● Textauszug:
+-------+
Welcher Arzt mag schon einem Patienten Zuckerpillen geben und ihm vormachen, es handele sich um ein wirkstoffhaltiges Medikament? Solche Täuschungsmanöver sind jedoch gar nicht nötig, wie Ärzte aus Portugal und den USA in einer Studie herausgefunden haben. Die Botschaft der Ärzte um Claudia Carvalho von der Universität Lissabon: Auch eine offene Placebotherapie kann bei chronischen Kreuzschmerzen hilfreich sein, wenn sie "in einem positiven Kontext präsentiert" wird (Pain 2016; 157: 2766–2772).
Über Placebo aufgeklärt
An der randomisierten kontrollierten Studie beteiligten sich 83 erwachsene Patienten mit chronischen Schmerzen im Bereich der Lendenwirbelsäule. 42 sollten drei Wochen lang lediglich ihre bisherige, zumeist auf NSAR beruhende Therapie fortsetzen. 41 waren angehalten, zusätzlich zweimal täglich eine – als solche beschriftete – Placebopille einzunehmen. Zuvor hatte der Studienleiter die Patienten darüber aufgeklärt, dass die Tabletten keine aktive Substanz enthalten, Placebos aber starke Effekte haben können. Der Körper könne auf Placebopillen automatisch reagieren, ähnlich wie der Pavlovsche Hund auf den Klingelton. Dazu sei eine positive Erwartungshaltung zwar hilfreich, aber nicht notwendig. Die Tabletten müssten jedoch unbedingt in der vorgegebenen Weise eingenommen werden.
+-------+
● Bereitgestellte Daten:
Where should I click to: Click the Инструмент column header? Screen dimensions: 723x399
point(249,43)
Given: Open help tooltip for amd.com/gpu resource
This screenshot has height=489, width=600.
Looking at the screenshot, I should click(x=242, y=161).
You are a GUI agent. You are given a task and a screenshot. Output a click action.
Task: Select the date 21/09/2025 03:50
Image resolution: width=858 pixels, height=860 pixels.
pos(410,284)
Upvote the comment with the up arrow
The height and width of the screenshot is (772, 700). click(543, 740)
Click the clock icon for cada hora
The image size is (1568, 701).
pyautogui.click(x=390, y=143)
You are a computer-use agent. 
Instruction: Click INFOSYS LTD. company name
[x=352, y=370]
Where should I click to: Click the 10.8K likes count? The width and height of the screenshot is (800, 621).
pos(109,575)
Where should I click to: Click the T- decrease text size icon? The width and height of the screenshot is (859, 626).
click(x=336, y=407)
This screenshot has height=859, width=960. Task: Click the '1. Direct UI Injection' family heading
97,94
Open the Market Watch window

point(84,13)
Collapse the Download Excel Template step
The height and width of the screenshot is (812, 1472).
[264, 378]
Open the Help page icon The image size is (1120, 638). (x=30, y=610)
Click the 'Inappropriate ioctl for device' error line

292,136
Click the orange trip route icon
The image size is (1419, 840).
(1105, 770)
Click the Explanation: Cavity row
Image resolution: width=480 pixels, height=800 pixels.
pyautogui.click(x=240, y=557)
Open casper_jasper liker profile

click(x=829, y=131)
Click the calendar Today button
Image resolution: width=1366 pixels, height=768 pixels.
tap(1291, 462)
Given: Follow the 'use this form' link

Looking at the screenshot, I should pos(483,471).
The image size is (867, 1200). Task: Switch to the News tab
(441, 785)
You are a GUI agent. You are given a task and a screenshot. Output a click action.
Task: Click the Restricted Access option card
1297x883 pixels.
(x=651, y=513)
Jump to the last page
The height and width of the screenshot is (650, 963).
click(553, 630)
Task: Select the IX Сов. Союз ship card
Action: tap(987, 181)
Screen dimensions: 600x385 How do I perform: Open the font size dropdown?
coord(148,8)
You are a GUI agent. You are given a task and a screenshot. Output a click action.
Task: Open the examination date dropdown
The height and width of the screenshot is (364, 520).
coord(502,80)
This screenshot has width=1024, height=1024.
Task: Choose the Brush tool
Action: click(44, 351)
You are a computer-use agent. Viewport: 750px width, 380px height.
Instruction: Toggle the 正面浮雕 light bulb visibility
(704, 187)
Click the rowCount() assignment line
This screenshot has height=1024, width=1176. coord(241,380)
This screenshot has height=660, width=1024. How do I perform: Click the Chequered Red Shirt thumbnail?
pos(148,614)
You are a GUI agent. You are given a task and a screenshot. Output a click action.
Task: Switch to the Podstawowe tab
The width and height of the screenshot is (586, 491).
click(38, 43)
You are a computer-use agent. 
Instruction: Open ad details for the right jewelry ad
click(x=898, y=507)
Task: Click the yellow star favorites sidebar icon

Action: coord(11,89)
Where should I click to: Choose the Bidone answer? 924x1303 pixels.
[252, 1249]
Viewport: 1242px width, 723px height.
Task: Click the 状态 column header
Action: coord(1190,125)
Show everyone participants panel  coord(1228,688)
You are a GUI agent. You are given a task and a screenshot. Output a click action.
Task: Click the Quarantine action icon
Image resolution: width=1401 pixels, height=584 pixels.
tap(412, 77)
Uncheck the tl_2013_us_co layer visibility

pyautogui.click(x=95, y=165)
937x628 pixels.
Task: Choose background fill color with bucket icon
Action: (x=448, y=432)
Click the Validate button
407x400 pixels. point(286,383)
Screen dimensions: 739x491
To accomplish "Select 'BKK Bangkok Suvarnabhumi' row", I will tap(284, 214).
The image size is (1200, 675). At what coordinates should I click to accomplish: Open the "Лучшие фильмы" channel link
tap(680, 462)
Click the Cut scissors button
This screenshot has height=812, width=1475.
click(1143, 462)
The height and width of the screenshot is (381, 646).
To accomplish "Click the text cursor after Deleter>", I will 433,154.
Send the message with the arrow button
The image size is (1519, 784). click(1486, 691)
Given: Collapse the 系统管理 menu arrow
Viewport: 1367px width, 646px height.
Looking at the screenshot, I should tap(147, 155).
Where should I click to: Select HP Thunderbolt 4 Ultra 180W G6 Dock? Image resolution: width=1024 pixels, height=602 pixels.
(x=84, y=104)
+-------+
● Arbeitsauftrag: Schreiben Sie aus dem Textauszug zur offenen Placebotherapie die Passage zwischen „Über Placebo aufgeklärt“ und „Weise eingenommen werden.“ einschließlich beider Stellen wortgetreu ab.

● Lösung der Aufgabe:
Über Placebo aufgeklärt
An der randomisierten kontrollierten Studie beteiligten sich 83 erwachsene Patienten mit chronischen Schmerzen im Bereich der Lendenwirbelsäule. 42 sollten drei Wochen lang lediglich ihre bisherige, zumeist auf NSAR beruhende Therapie fortsetzen. 41 waren angehalten, zusätzlich zweimal täglich eine – als solche beschriftete – Placebopille einzunehmen. Zuvor hatte der Studienleiter die Patienten darüber aufgeklärt, dass die Tabletten keine aktive Substanz enthalten, Placebos aber starke Effekte haben können. Der Körper könne auf Placebopillen automatisch reagieren, ähnlich wie der Pavlovsche Hund auf den Klingelton. Dazu sei eine positive Erwartungshaltung zwar hilfreich, aber nicht notwendig. Die Tabletten müssten jedoch unbedingt in der vorgegebenen Weise eingenommen werden.